From education to employment

It’s time for an assessment system that more fairly reflects what our students and society need

Robin Bevan

The debate about equitable reliable assessment in schools and colleges has moved centre stage this week. For this to serve any purpose, it needs to look beyond simplistic assertions.

It’s not good enough to say that ‘exams are the best fairest’, as Gavin Williamson insists on doing, without also recognising their flaws. It’s insufficient to highlight weakness in teacher assessment, without acknowledging its effectiveness in informing reliable grading. We will never get what we want – and our students need – without a more sophisticated debate.

A million students across the United Kingdom received grades for their GCSEs, A-levels, Highers, BTECs and other qualifications. The grades awarded were assigned by teachers, with only modest adjustments after submission. They drew on evidence of tasks completed by students at home, in class, and under examination conditions. It ought to go without saying, but sadly needs to be repeated, that these grades are well-deserved and largely trustworthy.

Any teacher who has witnessed the extraordinary efforts of their students, under lockdown and through remote learning, knows that this cohort of learners is characterised by an exceptional resilience.

It is self-evident that there will be isolated individual cases where a student’s performance has been unfairly assessed; but compare that to established examination approaches where 1 in 4 grades is deemed to be unreliable, according to OfQual’s own analysis.

Results days, this year, have also been accompanied by cries of ‘grade inflation’ as if changes in the grade distribution invalidates this year’s process. It doesn’t.

In fact, it shines an informative beam of light on the system of restricted grade allocation that – in normal years – assigns grades on relative positioning, not an actual exam performance. As it stands, a candidate may do really well in their A-level examinations but their chances of a particular grade depend on how many others, across the country, do better than they did! Again, there’s a well-understood solution: setting specific threshold criteria for each grade rather than predetermining how many will pass. If it can work for the driving test, and it does, it can be made to work for public examinations!

Grades awarded this year reflect the judgement of professional educators as to the best level each of their students sustained during the course of their study. Surely that has many merits, compared to the vagaries of examination experience: where relative levels of candidate’s self-confidence and short-term memory recall play a greater part in predicting grades than expertise in the subject being examined. Potentially, at least, teacher assessed grades provide a fairer reflection.  

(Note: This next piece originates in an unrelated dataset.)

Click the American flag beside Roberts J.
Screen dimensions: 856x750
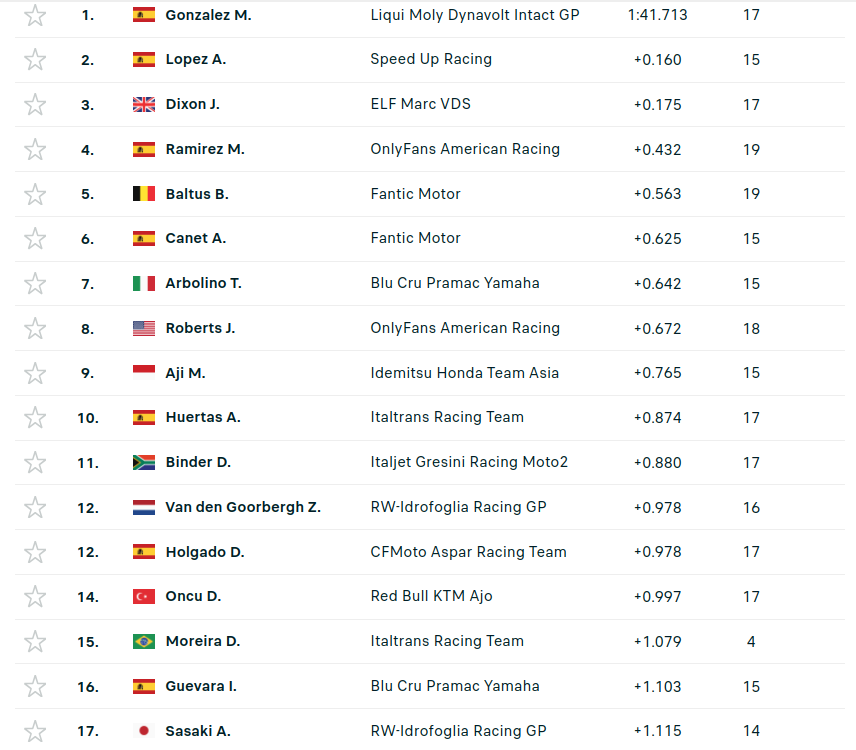(144, 328)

Our traditional examination system is far from perfect. Not only does it depend on repeated one-off performances in an endless series of written papers, over many weeks; but also, the papers are designed to be just at the upper limit of difficulty for the most-able candidates. This serves the A* student very well and opens the door to further academic study at their preferred university. It leaves, in its wake, candidates with real potential scrabbling with as few as one-third of the marks to secure a pass. For many young people, there are very few qualification opportunities at all that credit their learning, however limited.

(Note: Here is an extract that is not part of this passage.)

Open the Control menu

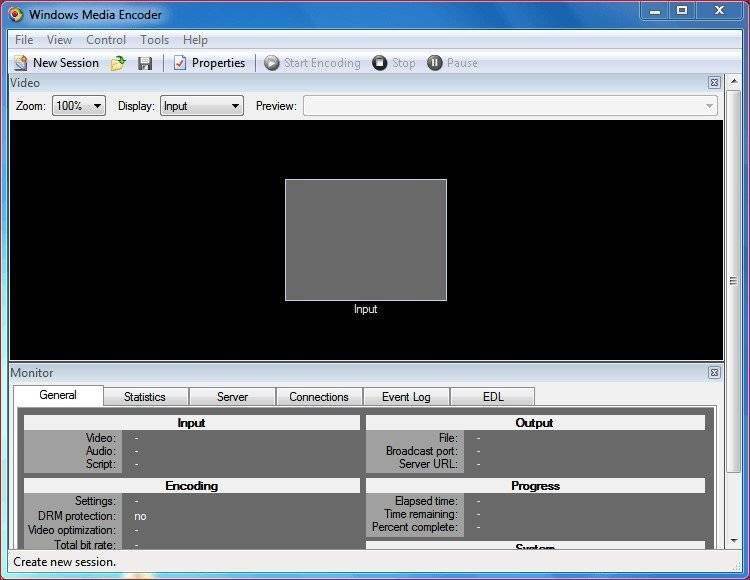click(106, 40)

Equitable reliable assessment harnesses the best elements of teacher assessment, portfolio evidence, graduated tasks and final examinations. Employers, students, parents and educators – for example through the 2021 Independent Assessment Commission www.neweraassessment.org.uk –  are increasingly recognising the need to adjust our approaches to incorporate a greater variety of authentic assessment opportunities. This will serve a wider variety of pupil interests and will look to include a realistic appraisal of vital attributes in communication, teamwork, creativity and problem-solving.

Solving these assessment dilemmas comes neither unaltered from this year nor undiluted from the past. It’s time to learn from the best and worst of what has happened in the past couple of years and pre-pandemic. We can then move forward with intelligent insight developing an assessment system that more fully and fairly reflects what our students and society need for the future.

By Robin Bevan 

Robin Bevan is an experienced headteacher, having been at Southend High School for Boys – an ‘outstandingly successful’ school – since September 2007. He is the National Education Union (NEU) National President for the 2020/21 academic year and a member of the Independent Assessment Commission.